Kiedy ktoś każe mi podjąć dzieło przerastające moje siły, staram się najpierw spojrzeć mu w oczy, tak bardzo głęboko, by dostrzec jego serce. Jeśli ujrzę tam tyrana żądnego władzy, obojętnego czy wręcz pogardzającego mną – najlepiej się wycofać: to nie dla mnie. Ale gdy spotkam się z troskliwą miłością, mogę być pewien, że ten, który daje „zbyt trudne zadanie”, nie opuści mnie, gdy moje siły się skończą. Świętego Pawła i każdego z nas Pan Jezus zapewnia: „Wystarczy ci mojej łaski. Moc bowiem w słabości się doskonali” (2Kor 12,9). Święty Benedykt w Prologu do Reguły zanotował bardzo podobne pouczenie: „Jeśli niekiedy dla naprawienia błędów i zachowania miłości, tam gdzie sprawiedliwość i rozsądek tego wymagają, okażemy się nieco bardziej surowi, nie uciekaj od razu, przejęty strachem, z drogi zbawienia, bo wejść na nią można tylko ciasną bramą. Gdy będziesz postępował naprzód w życiu wspólnym i w wierze, serce ci się rozszerzy i pobiegniesz drogą przykazań Bożych z niewysłowioną słodyczą miłości” (Prol. 47-49).

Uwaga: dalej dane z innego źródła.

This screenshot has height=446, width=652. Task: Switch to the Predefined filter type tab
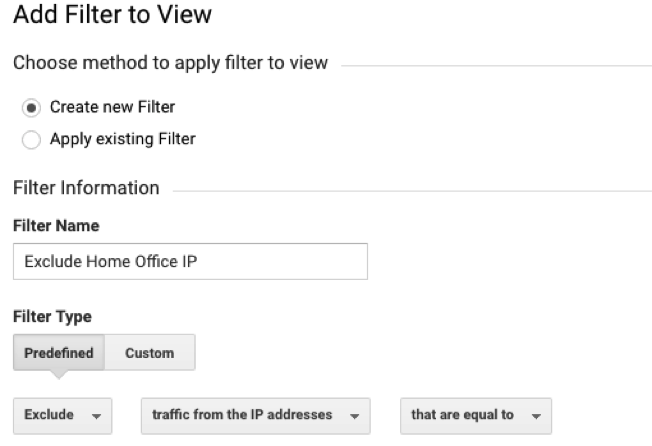(x=59, y=352)
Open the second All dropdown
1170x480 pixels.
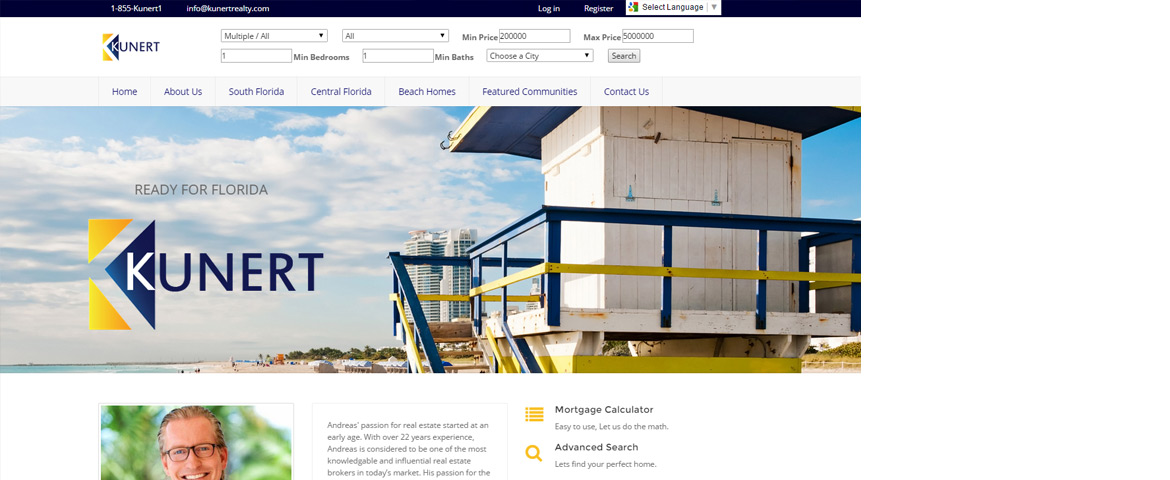(395, 36)
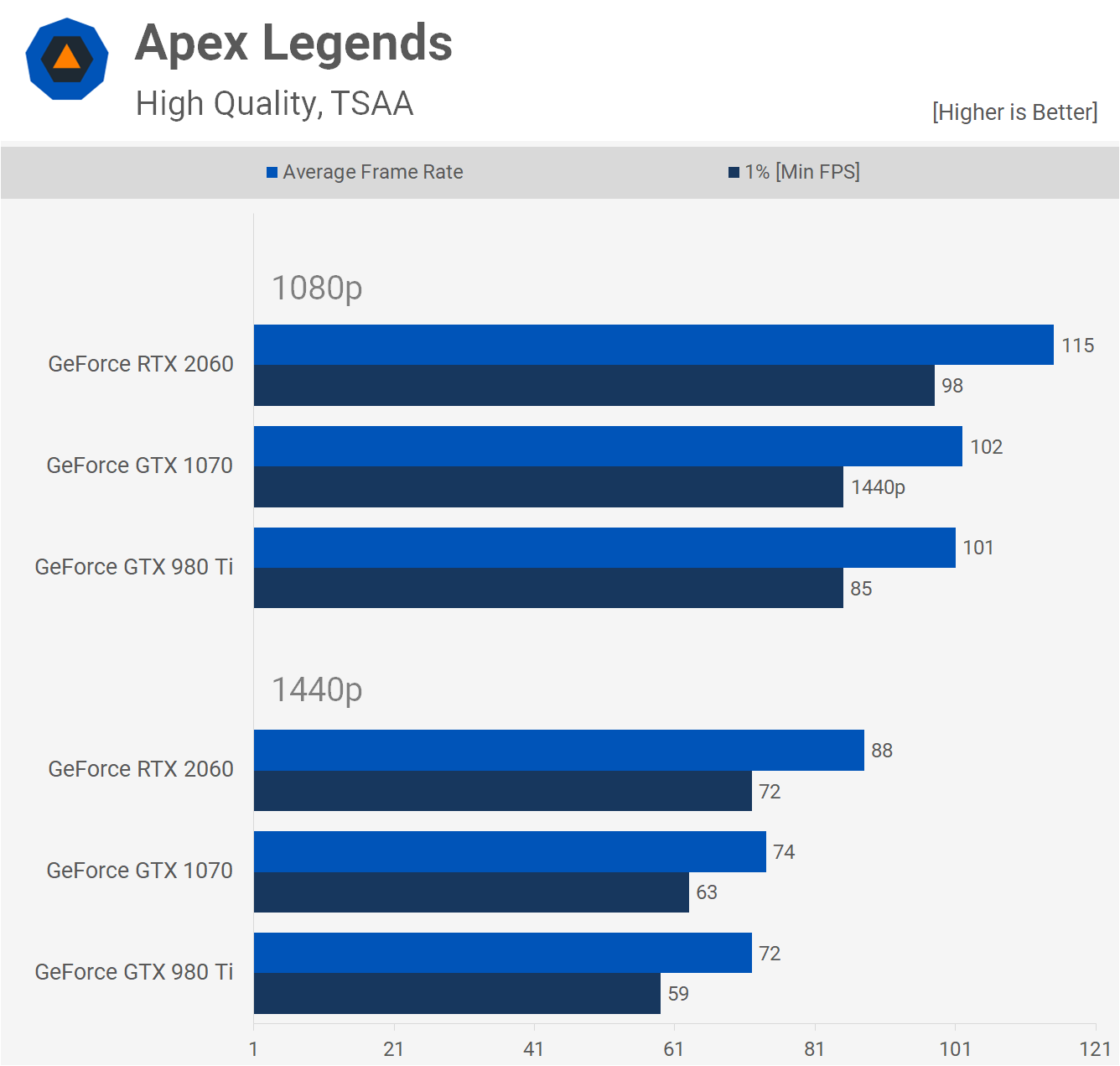The width and height of the screenshot is (1120, 1066).
Task: Click the min FPS bar labeled 59
Action: tap(457, 994)
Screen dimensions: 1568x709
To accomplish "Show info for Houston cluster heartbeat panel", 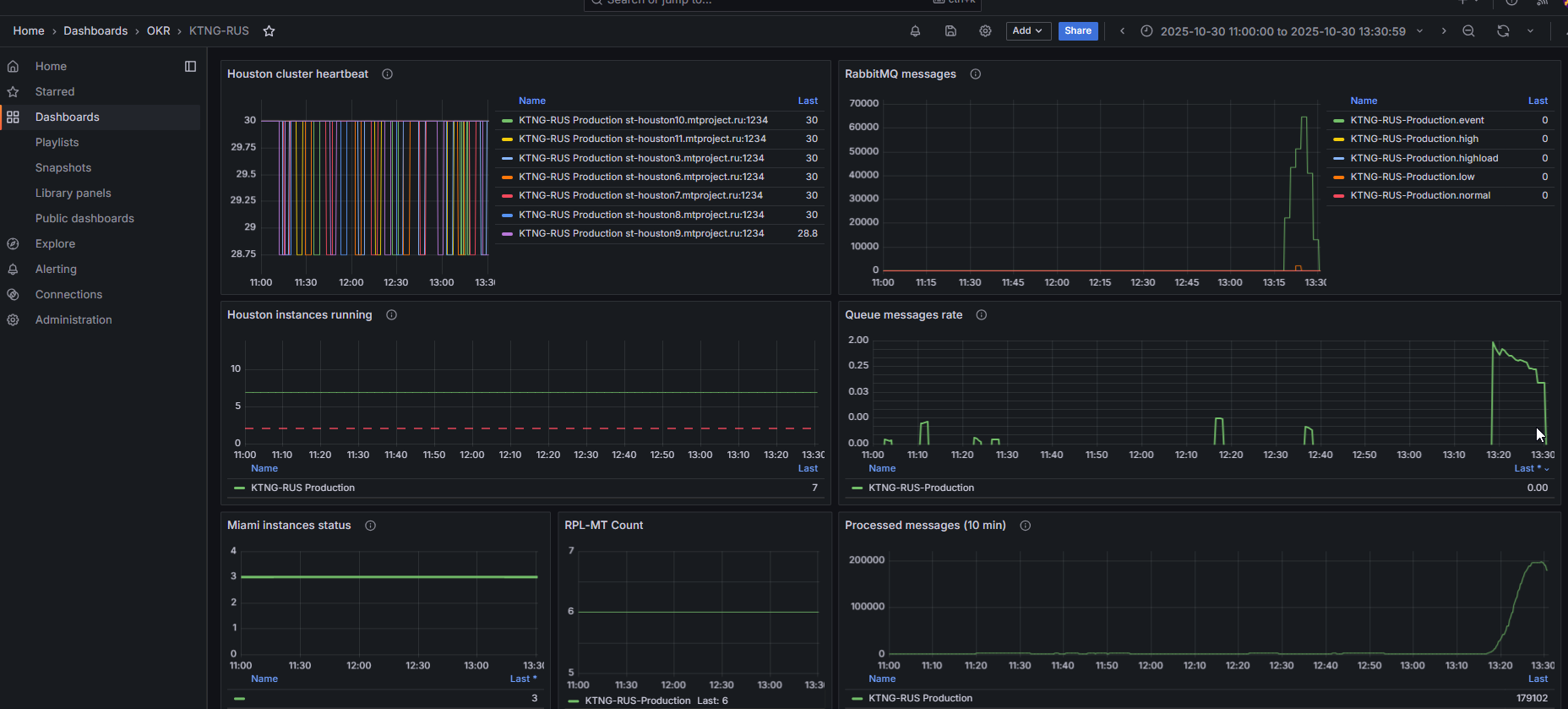I will 387,74.
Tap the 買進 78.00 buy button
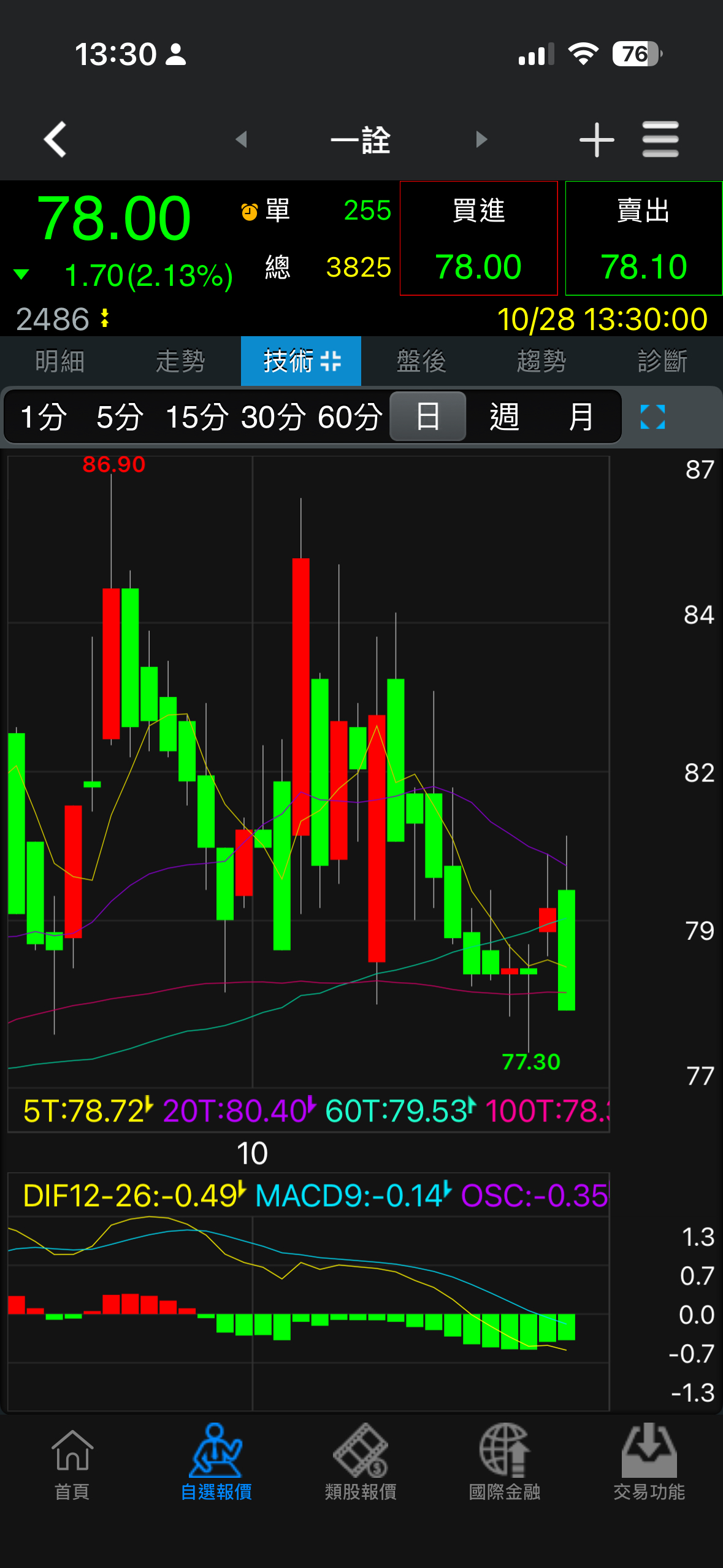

„Szarością” jest też bezmyślność. Dla jednych pojawia się ona w monotonii mechanicznie powtarzanych czynności – każdego dnia tych samych, bez dążenia do określonego celu. Dla innych – w nieustannej gonitwie za mnóstwem spraw, choć wiele z nich nie ma żadnego znaczenia, ale są potrzebne, by wypełnić czas. Brak zastanowienia nad tym, co robię, dokąd zmierzam, czyni moje życie „szarym”. Wydaje się, że jest w tym jakiś „porządek”, ale gdy tylko pojawi się chwila ciszy, w której może zabłysnąć światło, zaraz rodzi się niepokój, zagubienie, ucieczka do nowych zajęć – ucieczka w „bezpieczną szarość” (to znaczy – „święty spokój”)! „Szarość” rodzi obojętność, zniechęcenie, lenistwo duchowe, czasem zazdrość wobec tych, którzy z niej wyszli.

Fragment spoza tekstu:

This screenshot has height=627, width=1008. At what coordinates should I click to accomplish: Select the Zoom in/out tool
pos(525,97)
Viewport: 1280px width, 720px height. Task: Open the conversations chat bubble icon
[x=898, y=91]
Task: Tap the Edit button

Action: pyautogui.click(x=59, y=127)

Bolesna rzeczywistość, której doświadczył sam Jezus – odchodzenie młodych od Boga, od Kościoła – posiada (jak sądzę) dwojakie podłoże. Z jednej strony jest to problem wykształcenia zdrowej osobowości, zdolnej stawić czoła przeciwnościom, a z drugiej – kwestia przełamania pewnego sposobu myślenia preferującego „szarość”, w której nie ma miejsca na młodzieńczy entuzjazm, radość, ekspresję. Często „szarość” usprawiedliwia się słowem „tradycja”, a tak naprawdę kryje się w niej lęk przed czymś nowym, nieschematycznym, co mogłoby się wymknąć spod kontroli…
Mimo ogromnych przemian po Soborze Watykańskim II, mimo „eksplozji” nowych ruchów, wspólnot, stowarzyszeń, Kościół ciągle jest za bardzo „instytucją” a za mało wspólnotą (communio) – czyli miejscem spotkania człowieka z człowiekiem oraz człowieka z Bogiem. Dopóki nie będzie żywych relacji osobowych – wielu będzie odchodziło, bo nie znajdą dla siebie miejsca!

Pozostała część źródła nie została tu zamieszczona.